Na opinião do zootecnista Paulo Rossi Júnior, coordenador do Laboratório de Pesquisas em Bovinocultura (LapBov) da Universidade Federal do Paraná (UFPR), a crise econômica é uma realidade, mas é preciso que a cadeia inteira se organize para sair dela, principalmente o varejo. “Os preços da carne subiram demais para o consumidor, e quando a crise chegou, eles não voltaram para um patamar mais acessível. É preciso cobrar um pouco mais e fazer com o que o varejo reveja as margens neste momento difícil”, acredita.

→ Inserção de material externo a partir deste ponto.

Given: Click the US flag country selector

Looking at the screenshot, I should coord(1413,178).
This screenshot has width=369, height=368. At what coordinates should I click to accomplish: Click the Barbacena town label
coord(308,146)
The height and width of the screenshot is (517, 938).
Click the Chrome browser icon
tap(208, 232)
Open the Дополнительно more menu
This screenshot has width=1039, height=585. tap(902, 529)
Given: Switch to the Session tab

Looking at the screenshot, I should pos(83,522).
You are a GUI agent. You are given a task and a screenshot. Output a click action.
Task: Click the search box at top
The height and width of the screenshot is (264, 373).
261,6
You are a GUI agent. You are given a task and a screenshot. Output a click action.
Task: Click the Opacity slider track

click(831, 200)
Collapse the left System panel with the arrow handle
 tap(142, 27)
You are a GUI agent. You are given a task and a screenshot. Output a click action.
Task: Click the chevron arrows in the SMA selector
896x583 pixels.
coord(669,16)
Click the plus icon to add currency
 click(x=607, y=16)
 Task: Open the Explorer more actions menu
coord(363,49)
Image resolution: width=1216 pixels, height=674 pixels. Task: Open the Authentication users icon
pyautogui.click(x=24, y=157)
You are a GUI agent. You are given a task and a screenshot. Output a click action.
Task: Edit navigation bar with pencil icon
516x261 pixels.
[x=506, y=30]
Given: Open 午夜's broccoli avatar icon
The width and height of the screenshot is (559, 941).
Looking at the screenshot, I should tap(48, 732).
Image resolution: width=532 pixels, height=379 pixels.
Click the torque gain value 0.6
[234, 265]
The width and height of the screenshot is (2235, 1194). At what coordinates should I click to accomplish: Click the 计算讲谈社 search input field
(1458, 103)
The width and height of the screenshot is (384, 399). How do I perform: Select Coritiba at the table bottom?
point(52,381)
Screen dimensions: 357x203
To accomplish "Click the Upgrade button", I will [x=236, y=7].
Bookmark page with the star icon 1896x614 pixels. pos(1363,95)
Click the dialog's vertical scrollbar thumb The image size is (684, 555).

Exportação não é solução, por enquanto
Segundo o Instituto Brasileiro de Geografia e Estatística (IBGE), o rebanho bovino tem mais de 212 milhões de cabeças no Brasil. Ano passado, o setor produziu 9,5 milhões de toneladas, sendo que 1,8 milhão foi exportado para mais de 140 países.
De acordo com a Abrafrigo, a expectativa é que o volume de carne enviada para o exterior cresça 4,1% neste ano. No entanto, segundo a entidade, mesmo que isso aconteça, a recente desvalorização do dólar limita a rentabilidade das indústrias. “As exportações perderam rendimento com a desvalorização cambial. O dólar abaixo de R$ 3,50 não é favorável”, afirma Péricles Salazar.
Segundo ele, a crise em países como Venezuela e Rússia, grande importadores de carne brasileira, também prejudica o setor.
No entanto, mesmo diante do atual cenário, o presidente da entidade é otimista. “Já passamos por outras crises e superamos. Acredito que com a nova situação política, a esperança renasceu, principalmente para a abertura de novos mercados”, diz.